### What to work on
Your output should be the lines from the one with "You are a GUI" through the last line of the records below, exactly as written, minus the pictures.

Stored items
= Beginning of Section =
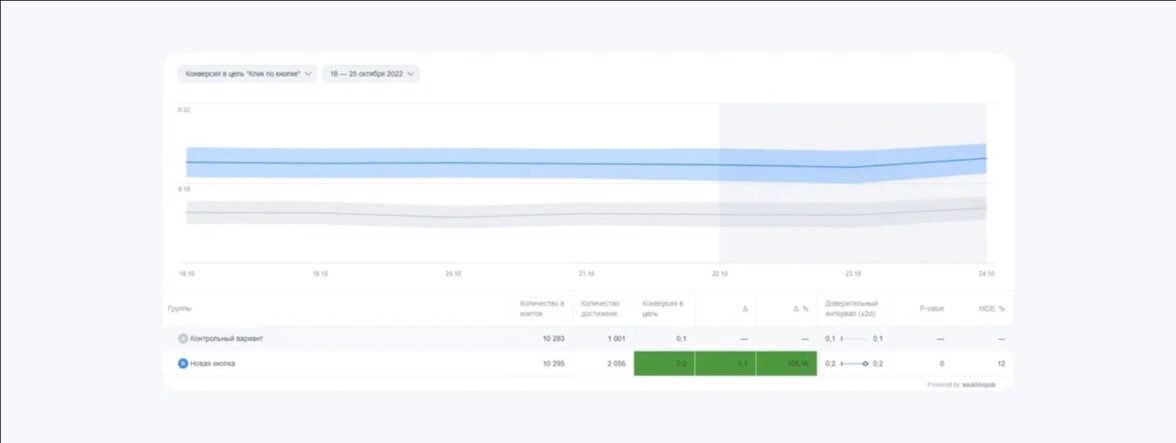Viewport: 1176px width, 443px height.
Task: Click the 22.10 date marker on chart axis
Action: pyautogui.click(x=720, y=273)
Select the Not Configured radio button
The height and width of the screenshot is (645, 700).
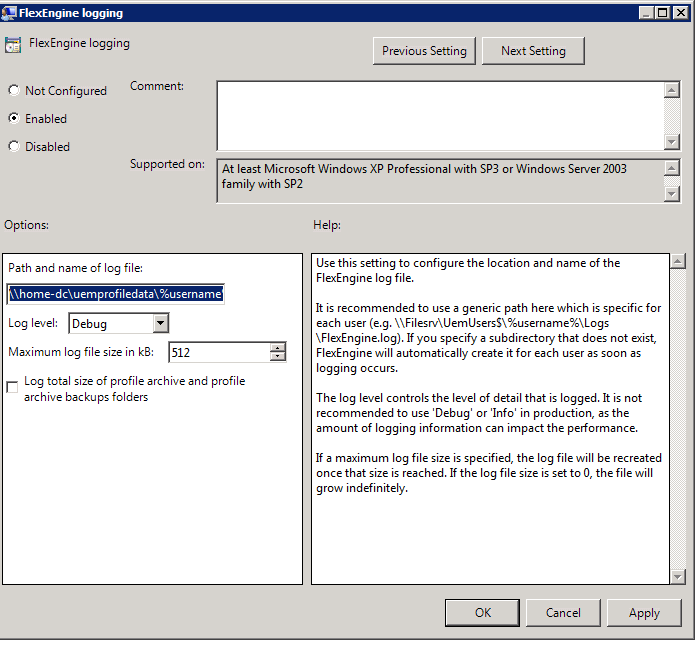pos(14,91)
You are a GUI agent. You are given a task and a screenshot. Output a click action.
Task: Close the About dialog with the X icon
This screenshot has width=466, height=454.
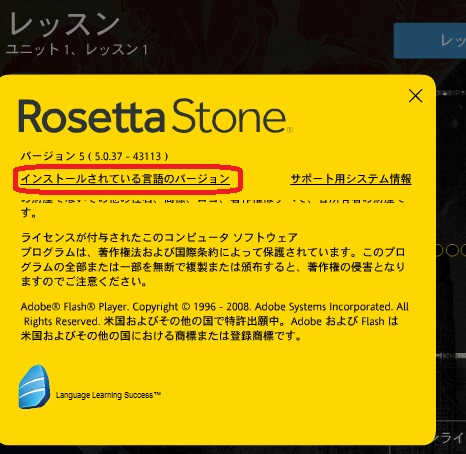point(415,96)
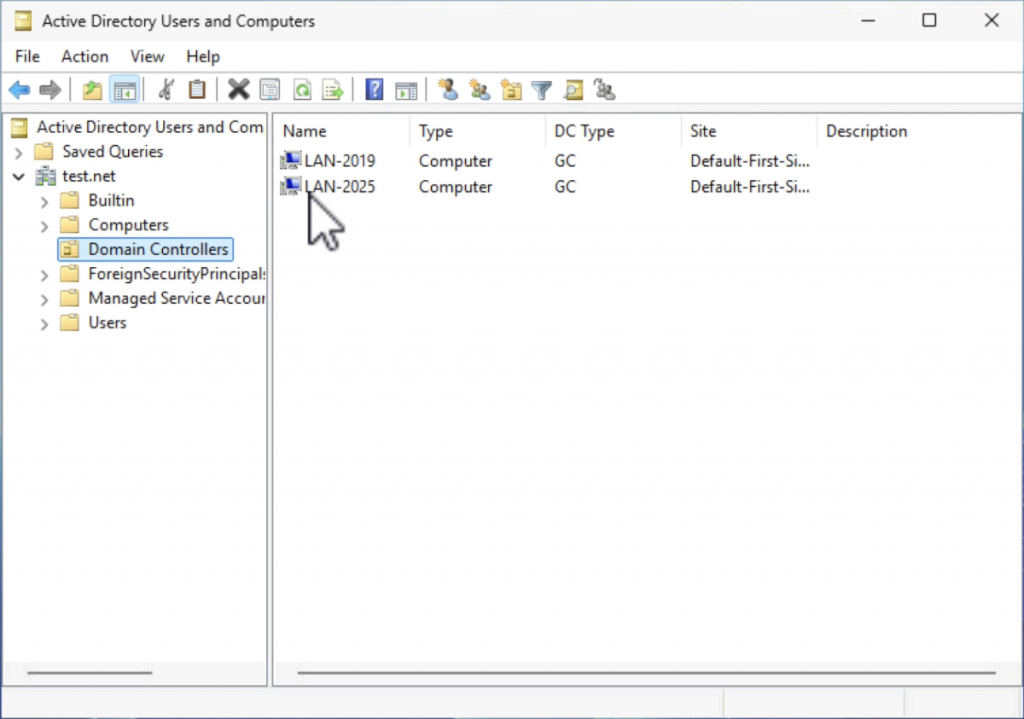
Task: Create a new group from the toolbar
Action: tap(479, 90)
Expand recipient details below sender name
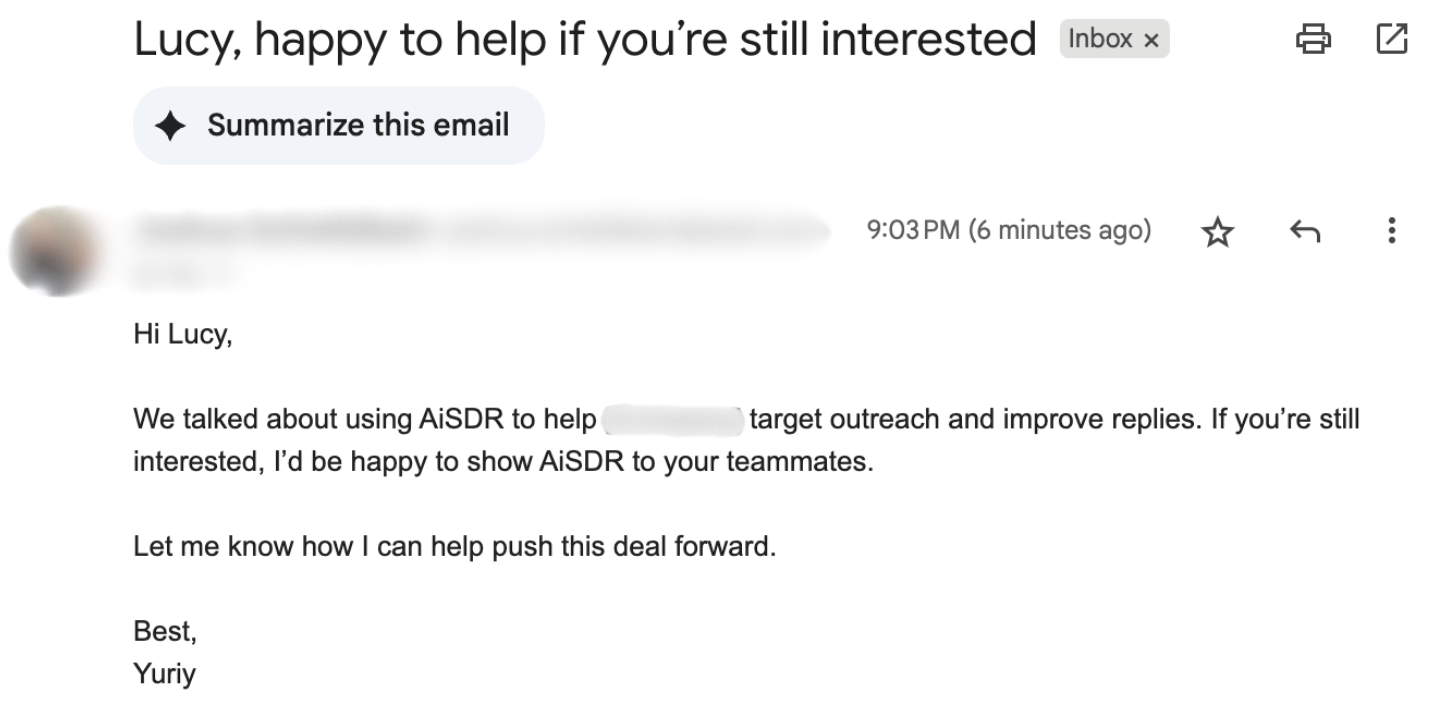The height and width of the screenshot is (716, 1434). 185,268
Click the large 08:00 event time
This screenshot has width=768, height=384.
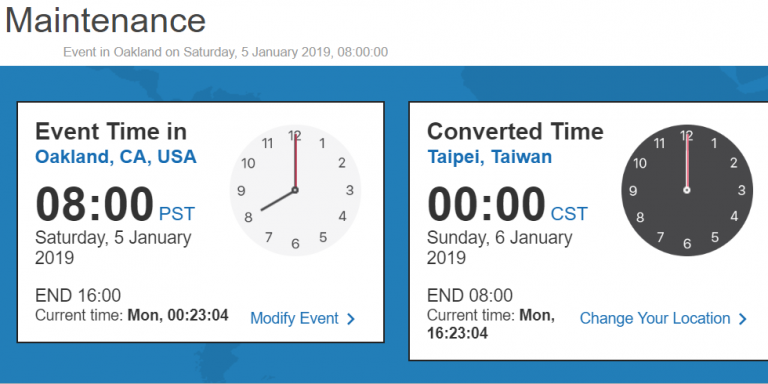tap(95, 204)

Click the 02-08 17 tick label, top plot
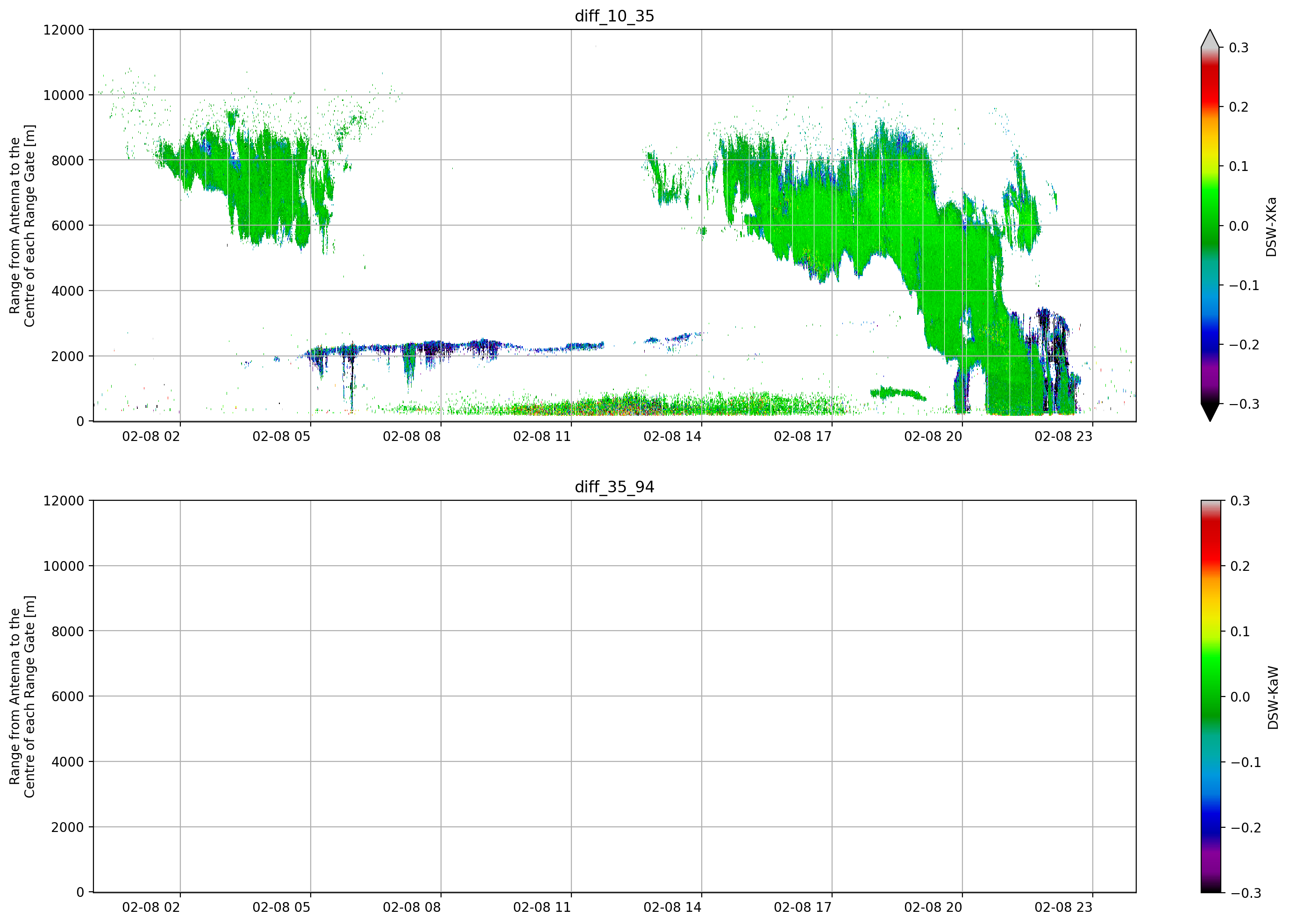point(803,436)
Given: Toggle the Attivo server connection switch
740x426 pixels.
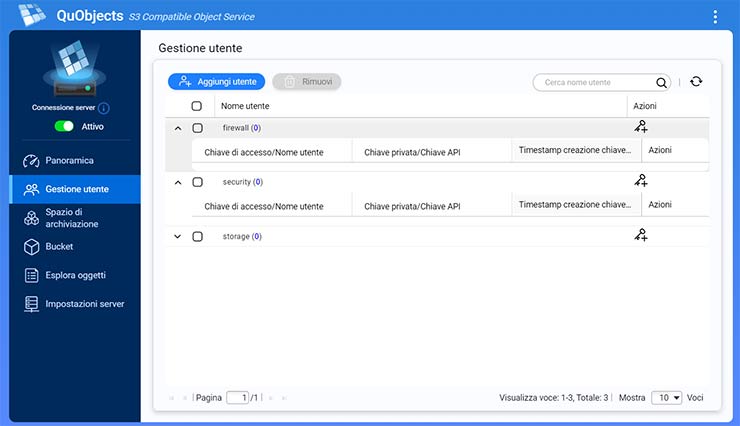Looking at the screenshot, I should coord(64,127).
= End of Section =
### Solution to this exercise
You are a GUI agent. You are given a task and a screenshot. Output a click action.
Task: Close the About dialog with the X icon
This screenshot has width=466, height=454.
point(415,96)
Task: Create a new group from the toolbar
Action: tap(479, 90)
Expand recipient details below sender name
The height and width of the screenshot is (716, 1434). 185,268
Click the large 08:00 event time
This screenshot has width=768, height=384.
tap(95, 204)

Click the 02-08 17 tick label, top plot
point(803,436)
Given: Toggle the Attivo server connection switch
740x426 pixels.
Looking at the screenshot, I should coord(64,127).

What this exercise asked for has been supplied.